What is AWS Glue Crawler?

Key takeaways:
AWS Glue Crawler automates metadata extraction. It scans data sources, infers schema, and organizes metadata in the AWS Glue Data Catalog.
AWS Glue Crawler supports various data stores. It works with multiple AWS data storage systems such as Amazon S3, DynamoDB, MongoDB, and Delta Lake.
Proper IAM roles are required for access. The crawler needs IAM role permissions to access and process data within AWS services.
AWS Glue Crawler enables efficient querying and data analysis. By storing metadata in a structured format, it simplifies querying, access control, and data transformation.
AWS Glue Crawler detects changes in data structure. When run again, it identifies and updates any changes in schema or partitions.

Amazon Web Services (AWS) offers a powerful ETL (Extract, Transform, Load) tool called AWS Glue, designed to streamline the process of preparing and loading data into various AWS services. Whether you’re managing data lakes, performing analytics, or building machine learning pipelines, AWS Glue simplifies data integration by automating key tasks. One of its standout features is the AWS Glue Crawler, which discovers and organizes metadata about your data, making it easier to query, analyze, and manage.
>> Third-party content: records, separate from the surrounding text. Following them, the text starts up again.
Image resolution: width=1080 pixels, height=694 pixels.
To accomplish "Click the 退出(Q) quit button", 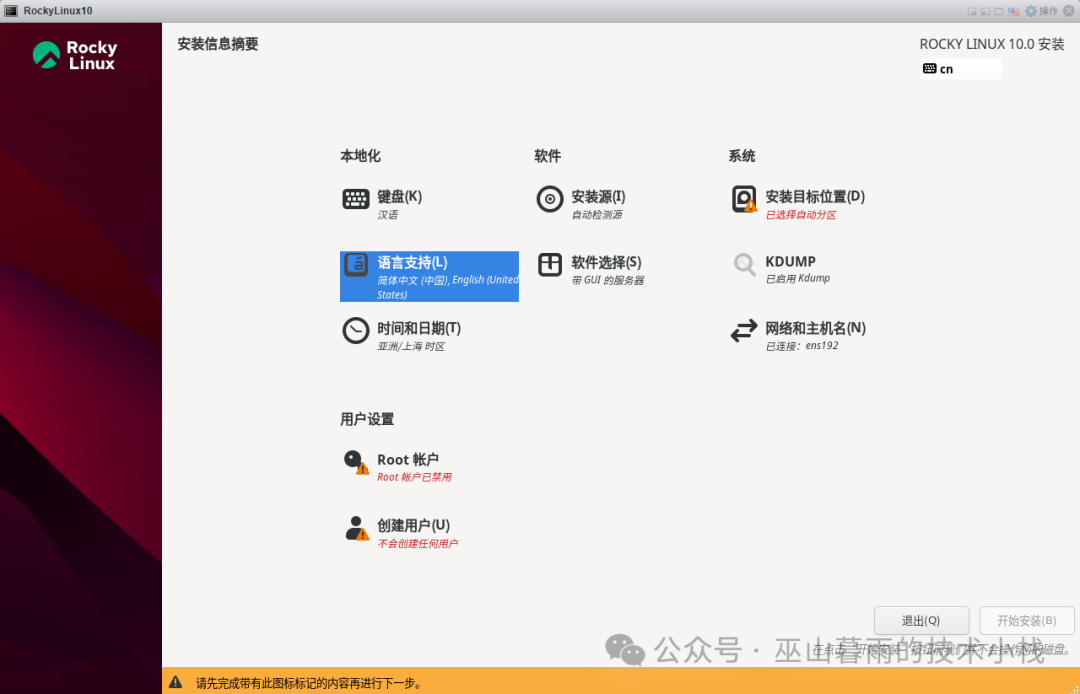I will tap(920, 620).
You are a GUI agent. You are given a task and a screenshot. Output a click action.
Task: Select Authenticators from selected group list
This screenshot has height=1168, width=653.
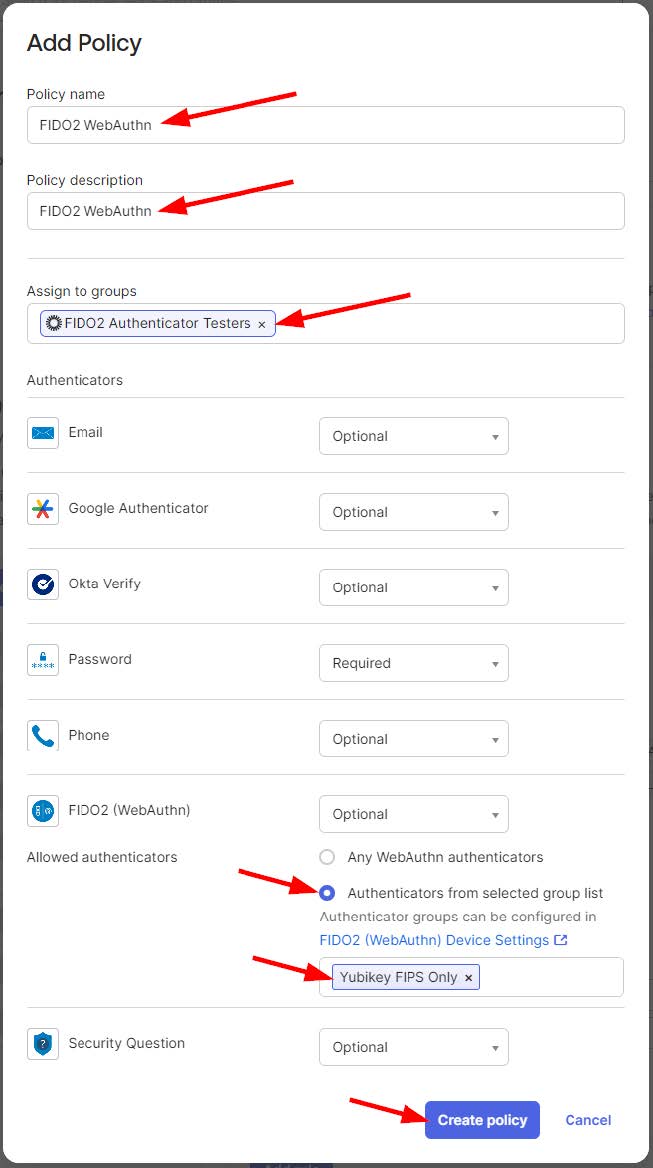pyautogui.click(x=327, y=893)
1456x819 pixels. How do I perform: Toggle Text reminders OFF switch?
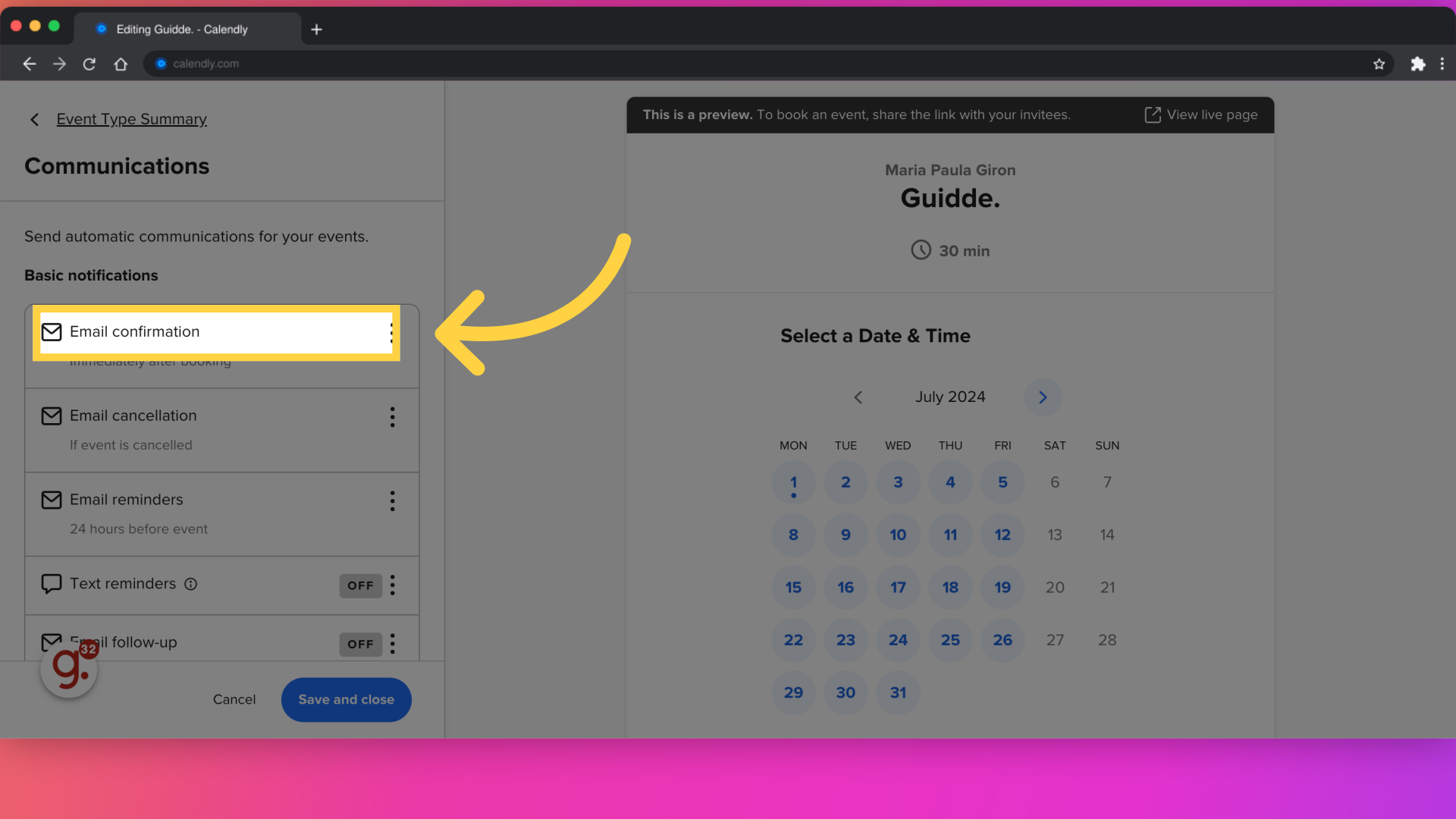(360, 585)
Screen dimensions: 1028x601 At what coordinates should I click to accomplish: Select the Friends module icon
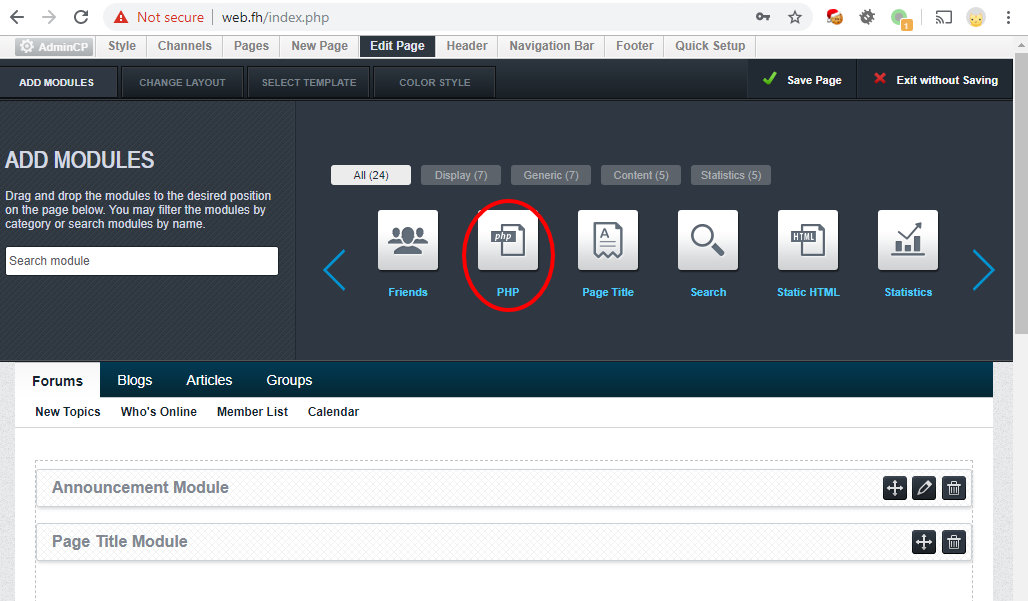click(407, 241)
In this Answer, we’ll explore what AWS Glue is, dive deep into how its crawler works with an S3 bucket, and walk through a practical example using a dataset of Netflix movies and TV shows. By the end, you’ll understand how to leverage this tool to unlock the full potential of your data in AWS.

What is AWS Glue?

AWS Glue is a fully managed ETL service that integrates seamlessly with other AWS offerings like Amazon S3, Redshift, and Athena. It handles three core functions:

Extract: Pulls data from various sources (e.g., S3, DynamoDB, MongoDB).
Transform: Cleans, enriches, or restructures data for downstream use.
Load: Deposits the processed data into a target AWS service.

Beyond ETL, AWS Glue catalogs your data by collecting and storing metadata—information about the data, such as its structure, datatypes, partitions, and schema. This metadata is stored in the AWS Glue Data Catalog, a centralized repository that acts as a metadata hub, enabling tools like Amazon Athena to query data efficiently.

Understanding the AWS Glue Crawler

The AWS Glue Crawler is a key component that automates metadata discovery. It scans your data sources, infers their structure, and populates the Data Catalog with organized tables. This eliminates the need to manually define schemas, saving time and reducing errors.

How does the crawler work?

Scanning: The crawler explores data in sources like S3 buckets, Delta Lakes, or DynamoDB. It navigates folder structures, identifies files, and reads their contents without altering them. For example, it can scan s3://my-bucket/movies/ to find partitioned CSVs.
Inference: It analyzes files to determine their format (e.g., CSV, JSON), partitions (e.g., year=2006), and column data types (e.g., title: string). By sampling data, it builds a schema automatically, adapting to variations like missing headers.
Storage: The crawler saves its findings as tables in the AWS Glue Data Catalog, detailing schema and locations. It creates new tables or updates existing ones, ensuring metadata like s3://my-bucket/movies/ is query-ready.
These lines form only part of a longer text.